A obra sintetiza o conceito da mostra: tornar visível aquilo que muitas vezes é reduzido a estatísticas e transformar o trauma em linguagem.

NÚMEROS

O Brasil registrou 6.904 vítimas de casos consumados e tentados de feminicídio em 2025, um aumento de 34% em relação a 2024, quando houve 5.150 vítimas. Foram 4.755 tentativas e 2.149 assassinatos, totalizando quase seis (5,89) mulheres mortas por dia no País.

Os números são do Relatório Anual de Feminicídios no Brasil 2025, elaborado pelo Laboratório de Estudos de Feminicídios da Universidade Estadual de Londrina (Lesfem/UEL).

O levantamento aponta que 75% dos casos ocorreram no âmbito íntimo – quando o agressor faz ou fez parte do círculo de intimidade da vítima, como companheiros, ex-companheiros ou pais de seus filhos.

A maioria das mulheres foi morta ou agredida em casa (38%) ou na residência do casal (21%). A faixa etária predominante das vítimas é de 25 a 34 anos (30%), com mediana de 33 anos. Ao menos 22% das vítimas já haviam denunciado o agressor antes do feminicídio.

O relatório revela ainda que 69% das vítimas, com dados conhecidos, tinham filhos ou dependentes. Ao todo, 101 mulheres estavam grávidas no momento da violência, e 1.653 crianças foram deixadas órfãs.

A idade média dos agressores é de 36 anos. Em 94% dos casos, o crime foi cometido por uma única pessoa, e quase metade (48%) envolveu arma branca, como faca ou canivete.

Em Mato Grosso do Sul, os dados do Monitor da Violência Contra a Mulher reforçam o cenário preocupante. Em 2025, o Estado registrou 39 vítimas de feminicídio e 22.087 casos de violência doméstica – número superior ao de 2024, quando foram contabilizados 21.151 casos de violência doméstica e 35 feminicídios.
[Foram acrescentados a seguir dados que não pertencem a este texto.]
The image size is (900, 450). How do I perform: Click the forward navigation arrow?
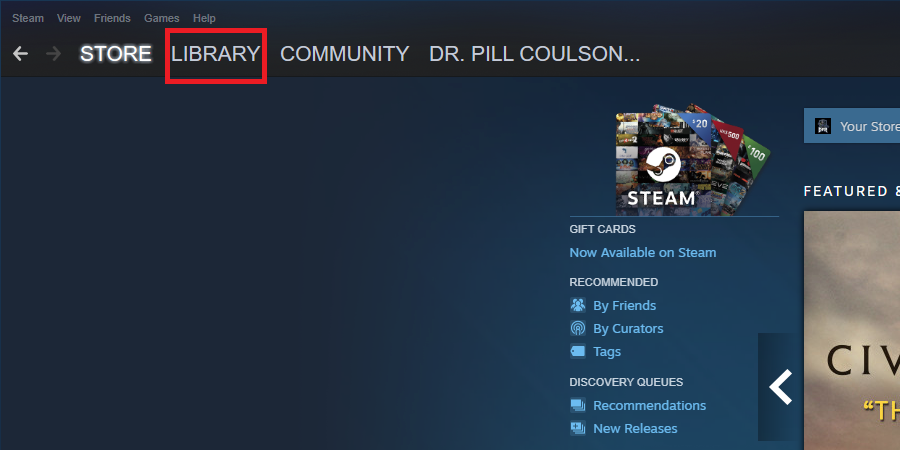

Neste ano, até o momento, quatro mulheres já foram vítimas de feminicídio e 3.688 casos de violência doméstica foram registrados no Estado.
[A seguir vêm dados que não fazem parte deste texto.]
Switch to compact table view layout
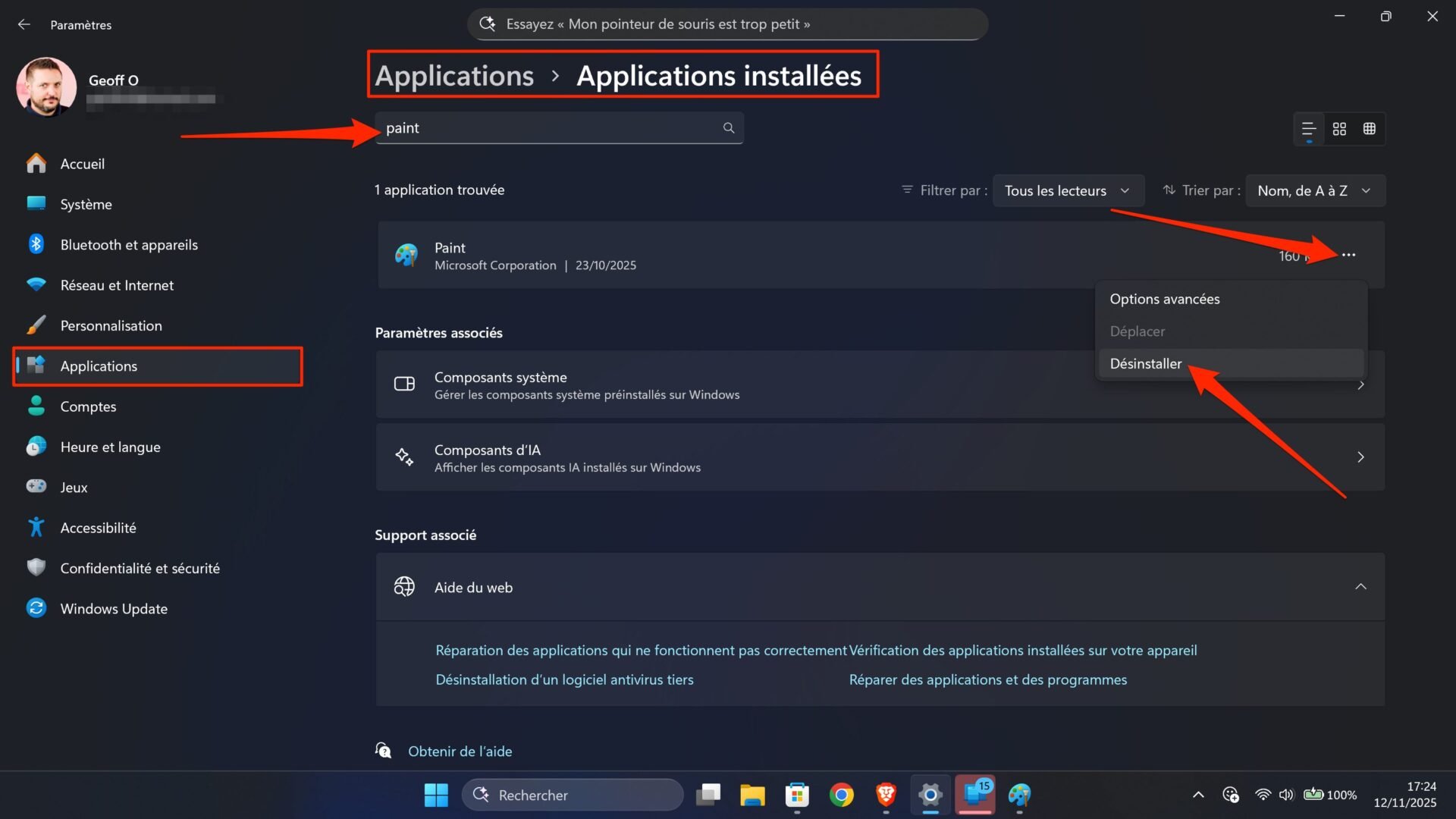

Os gráficos históricos indicam oscilações ao longo dos últimos anos, mas mantêm patamares elevados tanto em feminicídios quanto em ocorrências de violência doméstica, evidenciando a persistência estrutural do problema.

>> Serviço

A exposição “O Grito que Ecoa”

Segue em cartaz até o dia 6 no Museu da Imagem e do Som (MIS), localizado no 3º andar do Memorial da Cultura e da Cidadania, que fica na Avenida Fernando Corrêa da Costa, nº 559, no Centro, em Campo Grande.